Метатель из него был никудышный, и сэндвич достался случайно пробегавшему мимо лабрадору: приятно удивленный такой удачей, пес поймал неожиданное угощение на лету и жадно слопал.
– Прости, – сказала Виола, хотя по голосу было ясно, что извиняться по-настоящему она не собирается.
– Вкусненького хочу, – канючил Санни. – Ты никогда нам вкусненького не покупаешь.
– Кто волшебных слов не знает – ничего не получает, – сказала Виола.
(Врешь ты все, лабрадор не знает, а получил, подумал Санни.) Строгая Нянька, видно, увязалась за ними на пляж. Она предложила такой же сэндвич Берти, которая копала ямки в песке. Берти сказала: «Спасибо, мамочка», потому что всегда подлаживалась под мать. «На здоровье», – ответила Виола. Санни нахмурился от этого фальшивого спектакля, разыгранного, как он понимал, только чтобы его пристыдить. Это как в игре «Ты да я – счастливая семья» (иронию этого названия Санни еще не понимал): кто не говорит по любому поводу «спасибо» и «пожалуйста», тот теряет фишку с мышонком или с малиновкой. А если человек просто забыл?

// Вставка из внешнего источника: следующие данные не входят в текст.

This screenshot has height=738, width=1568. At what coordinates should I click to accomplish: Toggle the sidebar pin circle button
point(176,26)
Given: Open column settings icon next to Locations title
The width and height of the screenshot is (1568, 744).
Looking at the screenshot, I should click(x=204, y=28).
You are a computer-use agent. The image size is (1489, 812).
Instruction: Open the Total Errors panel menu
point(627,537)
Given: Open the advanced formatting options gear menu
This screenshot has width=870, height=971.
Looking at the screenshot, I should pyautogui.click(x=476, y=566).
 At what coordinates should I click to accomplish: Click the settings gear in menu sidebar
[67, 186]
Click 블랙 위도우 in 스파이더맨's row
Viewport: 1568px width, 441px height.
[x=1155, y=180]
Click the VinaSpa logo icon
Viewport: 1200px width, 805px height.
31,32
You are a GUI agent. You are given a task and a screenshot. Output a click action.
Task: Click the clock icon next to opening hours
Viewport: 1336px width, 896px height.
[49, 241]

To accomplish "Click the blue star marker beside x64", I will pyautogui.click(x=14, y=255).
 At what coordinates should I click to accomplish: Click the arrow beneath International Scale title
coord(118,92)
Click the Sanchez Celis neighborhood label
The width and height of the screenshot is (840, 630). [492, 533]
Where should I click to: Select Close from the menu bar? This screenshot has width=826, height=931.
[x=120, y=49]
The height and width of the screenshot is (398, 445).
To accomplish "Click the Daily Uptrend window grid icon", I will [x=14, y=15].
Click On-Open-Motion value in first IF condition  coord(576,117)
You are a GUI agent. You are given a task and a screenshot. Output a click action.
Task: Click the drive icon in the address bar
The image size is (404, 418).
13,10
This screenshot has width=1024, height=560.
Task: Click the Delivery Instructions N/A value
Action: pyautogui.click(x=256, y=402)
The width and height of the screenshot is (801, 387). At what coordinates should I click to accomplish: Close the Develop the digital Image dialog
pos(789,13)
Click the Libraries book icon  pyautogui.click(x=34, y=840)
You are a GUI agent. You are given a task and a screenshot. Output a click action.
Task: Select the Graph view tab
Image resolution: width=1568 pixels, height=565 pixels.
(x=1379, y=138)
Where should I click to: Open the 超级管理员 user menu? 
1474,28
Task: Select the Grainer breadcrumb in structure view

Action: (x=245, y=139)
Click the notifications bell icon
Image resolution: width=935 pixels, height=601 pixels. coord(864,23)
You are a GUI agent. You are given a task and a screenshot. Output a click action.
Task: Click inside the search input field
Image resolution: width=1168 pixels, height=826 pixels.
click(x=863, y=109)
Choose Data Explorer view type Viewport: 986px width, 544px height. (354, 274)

– Ненавижу тебя, – прошипел он Виоле.
Почему от нее никогда не дождешься хорошего? «Хорошее» было для Санни идеалом. С годами его словарь утопических терминов обещал расшириться, но сейчас сгодилось и «хорошее».
– Ненавижу тебя, – повторил он, разговаривая скорее с самим собой, нежели с матерью.
– Ля-ля-ля, – пропела Виола. – Ни-че-го не слы-шу.
Набрав побольше воздуха, он заорал что есть мочи:
– Я тебя ненавижу!
На них стали оборачиваться.
– По-моему, кто-то из купальщиков этого не расслышал, вон там, подальше. – Виола напустила на себя полное безразличие, отчего Санни захотелось ее изничтожить.
Против такого подлого оружия, как клинок материнского сарказма, у Санни защиты не было. В его порывистом сердце закипала буря. А вдруг он сейчас взорвется? Будет знать тогда маменька.
«Да уступи ты ей, Санни, – думала Берти. – Тебе же все равно ее не одолеть. Нипочем».
Сестра безмятежно копала ямки, держа в одной руке совок, а в другой – сэндвич, который не собиралась даже надкусывать. Через некоторое время она передвинулась на ягодицах чуть дальше и стала копать новую лунку, словно по задуманному плану, хотя задумала она только одно: выкопать как можно больше лунок до наступления сумерек.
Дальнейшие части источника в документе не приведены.